Screenshot and document pointing data:
============
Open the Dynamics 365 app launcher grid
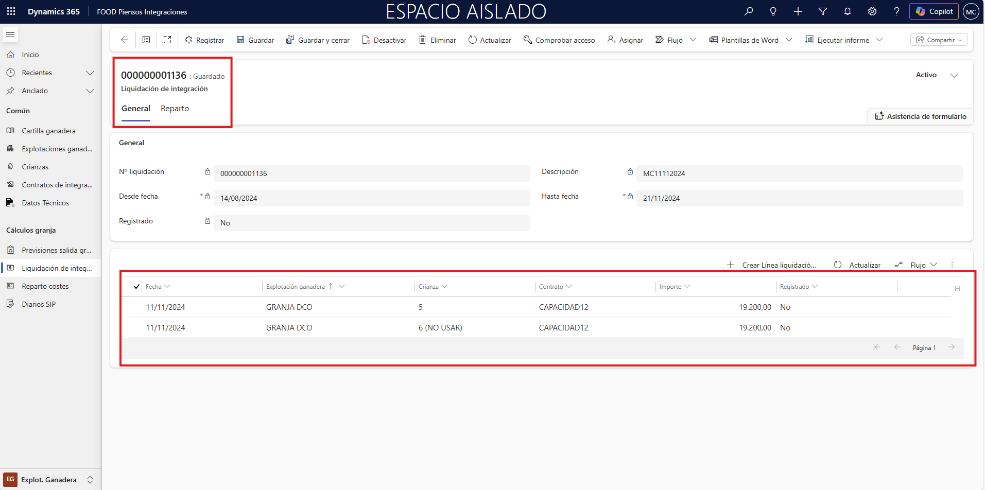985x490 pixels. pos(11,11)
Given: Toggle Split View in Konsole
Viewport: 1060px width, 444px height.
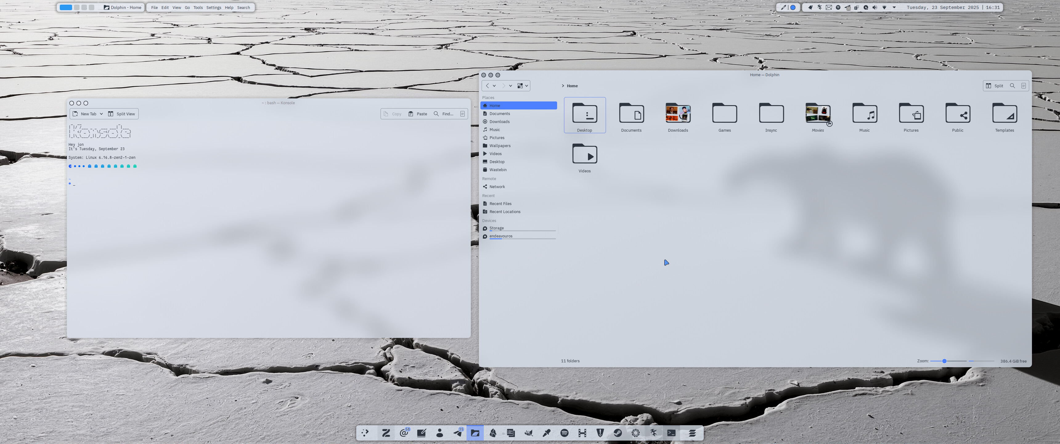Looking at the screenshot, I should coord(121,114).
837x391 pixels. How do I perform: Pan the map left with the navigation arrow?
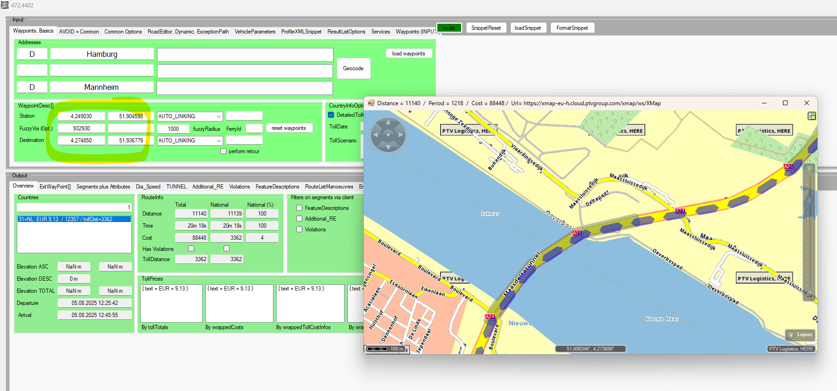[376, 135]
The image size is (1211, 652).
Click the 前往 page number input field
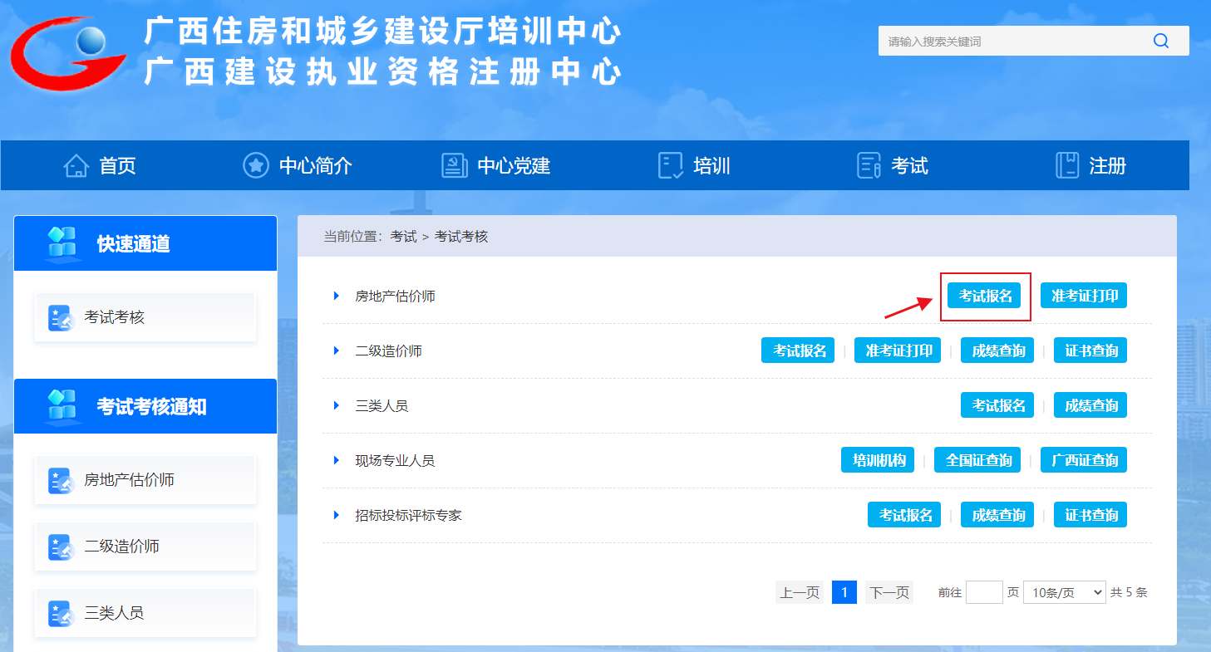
============
**STATED PROBLEM:** Rewrite the items above, replacing "navigation arrow" with "direction arrow" and changing nothing else. Omit the pictures from your answer.

**RESPONSE:**
Open the Dynamics 365 app launcher grid
985x490 pixels. pos(11,11)
Given: Toggle Split View in Konsole
Viewport: 1060px width, 444px height.
Looking at the screenshot, I should coord(121,114).
837x391 pixels. How do I perform: Pan the map left with the direction arrow?
[376, 135]
The image size is (1211, 652).
Click the 前往 page number input field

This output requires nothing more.